Transcribe the records verbatim from the first line through the line containing "Looking at the screenshot, I should 681,328.", inclusive.

___ RECORDS SHOWN ___

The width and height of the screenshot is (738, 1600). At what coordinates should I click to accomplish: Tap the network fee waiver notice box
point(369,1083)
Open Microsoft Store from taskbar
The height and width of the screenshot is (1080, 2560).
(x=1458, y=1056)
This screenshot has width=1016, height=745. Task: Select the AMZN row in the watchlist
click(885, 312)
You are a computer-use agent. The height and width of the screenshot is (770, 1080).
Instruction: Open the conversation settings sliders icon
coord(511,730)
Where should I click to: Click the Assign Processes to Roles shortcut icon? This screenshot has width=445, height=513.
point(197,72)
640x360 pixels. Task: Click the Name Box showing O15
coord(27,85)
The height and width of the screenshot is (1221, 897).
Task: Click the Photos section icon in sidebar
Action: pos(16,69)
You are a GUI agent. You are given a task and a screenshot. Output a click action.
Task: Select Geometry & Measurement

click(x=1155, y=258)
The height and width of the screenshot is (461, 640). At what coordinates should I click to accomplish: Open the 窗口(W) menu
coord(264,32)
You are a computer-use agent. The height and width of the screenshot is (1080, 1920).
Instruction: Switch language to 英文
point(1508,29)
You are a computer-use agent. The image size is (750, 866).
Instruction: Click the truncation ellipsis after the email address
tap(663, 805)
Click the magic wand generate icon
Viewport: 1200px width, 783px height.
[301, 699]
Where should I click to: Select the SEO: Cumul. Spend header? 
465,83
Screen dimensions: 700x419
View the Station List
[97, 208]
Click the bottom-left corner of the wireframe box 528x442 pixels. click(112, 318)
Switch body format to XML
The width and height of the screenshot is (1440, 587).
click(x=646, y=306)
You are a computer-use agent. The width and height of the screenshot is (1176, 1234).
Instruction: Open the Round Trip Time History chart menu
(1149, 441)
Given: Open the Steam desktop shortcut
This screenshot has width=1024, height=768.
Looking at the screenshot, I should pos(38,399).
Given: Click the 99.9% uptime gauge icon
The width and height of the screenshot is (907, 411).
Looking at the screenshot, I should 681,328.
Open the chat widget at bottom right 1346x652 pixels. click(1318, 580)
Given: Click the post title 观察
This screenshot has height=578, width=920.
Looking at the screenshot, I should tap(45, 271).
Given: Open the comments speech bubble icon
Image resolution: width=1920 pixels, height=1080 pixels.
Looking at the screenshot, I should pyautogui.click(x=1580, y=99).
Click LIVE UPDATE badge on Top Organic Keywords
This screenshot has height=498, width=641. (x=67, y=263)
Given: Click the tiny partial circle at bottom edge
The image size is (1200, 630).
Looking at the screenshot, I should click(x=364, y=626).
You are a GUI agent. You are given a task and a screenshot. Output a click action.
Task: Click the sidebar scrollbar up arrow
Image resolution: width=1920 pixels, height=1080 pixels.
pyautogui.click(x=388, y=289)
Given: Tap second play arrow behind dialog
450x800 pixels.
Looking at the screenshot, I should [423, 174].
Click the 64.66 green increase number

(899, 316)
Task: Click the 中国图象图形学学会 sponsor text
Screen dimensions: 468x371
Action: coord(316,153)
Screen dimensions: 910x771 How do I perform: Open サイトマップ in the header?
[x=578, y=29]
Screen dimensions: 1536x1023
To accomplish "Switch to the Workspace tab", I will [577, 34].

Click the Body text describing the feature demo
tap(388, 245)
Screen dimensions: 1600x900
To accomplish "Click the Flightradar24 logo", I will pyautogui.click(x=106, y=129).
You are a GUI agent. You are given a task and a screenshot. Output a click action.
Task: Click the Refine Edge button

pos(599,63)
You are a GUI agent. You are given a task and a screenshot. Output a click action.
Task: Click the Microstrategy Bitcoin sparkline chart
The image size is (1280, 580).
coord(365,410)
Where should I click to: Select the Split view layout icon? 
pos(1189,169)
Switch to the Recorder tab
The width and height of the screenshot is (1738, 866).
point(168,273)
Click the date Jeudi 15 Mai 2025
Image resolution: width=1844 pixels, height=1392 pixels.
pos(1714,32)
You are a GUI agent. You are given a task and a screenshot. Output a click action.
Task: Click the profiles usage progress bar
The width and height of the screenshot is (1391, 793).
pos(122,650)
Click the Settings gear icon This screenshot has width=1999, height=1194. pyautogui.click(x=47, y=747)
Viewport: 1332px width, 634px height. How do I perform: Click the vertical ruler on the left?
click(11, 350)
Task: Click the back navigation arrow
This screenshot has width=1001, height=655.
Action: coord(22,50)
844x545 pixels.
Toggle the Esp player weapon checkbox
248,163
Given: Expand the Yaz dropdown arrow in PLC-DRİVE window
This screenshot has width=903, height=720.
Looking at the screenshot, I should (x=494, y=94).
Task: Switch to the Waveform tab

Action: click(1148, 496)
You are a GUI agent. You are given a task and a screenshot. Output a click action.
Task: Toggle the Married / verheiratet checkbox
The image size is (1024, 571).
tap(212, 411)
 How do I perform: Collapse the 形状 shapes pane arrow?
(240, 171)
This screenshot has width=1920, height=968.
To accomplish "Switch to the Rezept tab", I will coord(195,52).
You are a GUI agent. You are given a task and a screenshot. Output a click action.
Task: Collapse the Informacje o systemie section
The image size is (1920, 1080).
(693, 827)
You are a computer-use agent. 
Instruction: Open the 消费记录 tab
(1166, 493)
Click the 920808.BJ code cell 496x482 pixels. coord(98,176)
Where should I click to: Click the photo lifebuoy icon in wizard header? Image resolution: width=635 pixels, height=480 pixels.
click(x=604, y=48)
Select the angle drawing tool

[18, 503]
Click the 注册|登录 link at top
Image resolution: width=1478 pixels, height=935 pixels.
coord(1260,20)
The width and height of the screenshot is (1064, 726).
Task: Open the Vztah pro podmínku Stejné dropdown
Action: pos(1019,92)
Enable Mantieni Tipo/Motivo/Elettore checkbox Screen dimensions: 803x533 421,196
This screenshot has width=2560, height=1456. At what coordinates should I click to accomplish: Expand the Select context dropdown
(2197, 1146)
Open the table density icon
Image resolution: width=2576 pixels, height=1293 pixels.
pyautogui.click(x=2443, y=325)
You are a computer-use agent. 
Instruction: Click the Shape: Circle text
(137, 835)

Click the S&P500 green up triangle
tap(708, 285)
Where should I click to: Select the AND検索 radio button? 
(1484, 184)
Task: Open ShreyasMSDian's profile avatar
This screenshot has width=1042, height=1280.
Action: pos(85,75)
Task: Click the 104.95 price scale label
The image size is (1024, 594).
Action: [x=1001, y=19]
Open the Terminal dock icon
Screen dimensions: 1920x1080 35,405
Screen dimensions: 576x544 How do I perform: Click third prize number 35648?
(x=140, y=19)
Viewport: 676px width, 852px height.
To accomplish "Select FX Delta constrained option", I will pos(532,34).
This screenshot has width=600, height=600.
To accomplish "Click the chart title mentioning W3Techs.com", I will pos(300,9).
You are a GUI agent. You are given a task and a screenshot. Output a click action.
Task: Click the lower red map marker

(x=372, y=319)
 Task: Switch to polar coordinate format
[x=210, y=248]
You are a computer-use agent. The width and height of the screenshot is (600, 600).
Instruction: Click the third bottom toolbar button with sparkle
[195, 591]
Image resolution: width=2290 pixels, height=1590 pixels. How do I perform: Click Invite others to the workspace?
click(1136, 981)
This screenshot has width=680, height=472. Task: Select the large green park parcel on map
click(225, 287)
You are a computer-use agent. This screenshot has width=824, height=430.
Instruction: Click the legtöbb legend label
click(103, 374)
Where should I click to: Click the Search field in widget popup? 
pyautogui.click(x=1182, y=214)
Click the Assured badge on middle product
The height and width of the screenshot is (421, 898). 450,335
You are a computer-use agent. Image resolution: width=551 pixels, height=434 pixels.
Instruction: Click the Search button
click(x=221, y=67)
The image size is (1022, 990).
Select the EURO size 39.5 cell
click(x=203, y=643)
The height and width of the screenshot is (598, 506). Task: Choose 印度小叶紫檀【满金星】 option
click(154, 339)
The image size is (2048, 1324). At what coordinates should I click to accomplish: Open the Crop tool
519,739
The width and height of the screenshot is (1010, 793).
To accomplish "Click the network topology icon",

___

**EXERCISE OUTPUT:**
The width and height of the screenshot is (738, 1600). At what coordinates should I click to accomplish: Tap the network fee waiver notice box
point(369,1083)
Open Microsoft Store from taskbar
The height and width of the screenshot is (1080, 2560).
(x=1458, y=1056)
This screenshot has width=1016, height=745. Task: Select the AMZN row in the watchlist
click(885, 312)
You are a computer-use agent. The height and width of the screenshot is (770, 1080).
Instruction: Open the conversation settings sliders icon
coord(511,730)
Where should I click to: Click the Assign Processes to Roles shortcut icon? This screenshot has width=445, height=513.
point(197,72)
640x360 pixels. Task: Click the Name Box showing O15
coord(27,85)
The height and width of the screenshot is (1221, 897).
Task: Click the Photos section icon in sidebar
Action: pos(16,69)
You are a GUI agent. You are given a task and a screenshot. Output a click action.
Task: Select Geometry & Measurement

click(x=1155, y=258)
The height and width of the screenshot is (461, 640). At what coordinates should I click to accomplish: Open the 窗口(W) menu
coord(264,32)
You are a computer-use agent. The height and width of the screenshot is (1080, 1920).
Instruction: Switch language to 英文
point(1508,29)
You are a computer-use agent. The image size is (750, 866).
Instruction: Click the truncation ellipsis after the email address
tap(663, 805)
Click the magic wand generate icon
Viewport: 1200px width, 783px height.
[301, 699]
Where should I click to: Select the SEO: Cumul. Spend header? 
465,83
Screen dimensions: 700x419
View the Station List
[97, 208]
Click the bottom-left corner of the wireframe box 528x442 pixels. click(112, 318)
Switch body format to XML
The width and height of the screenshot is (1440, 587).
click(x=646, y=306)
You are a computer-use agent. The width and height of the screenshot is (1176, 1234).
Instruction: Open the Round Trip Time History chart menu
(1149, 441)
Given: Open the Steam desktop shortcut
This screenshot has width=1024, height=768.
Looking at the screenshot, I should pos(38,399).
Given: Click the 99.9% uptime gauge icon
The width and height of the screenshot is (907, 411).
Looking at the screenshot, I should 681,328.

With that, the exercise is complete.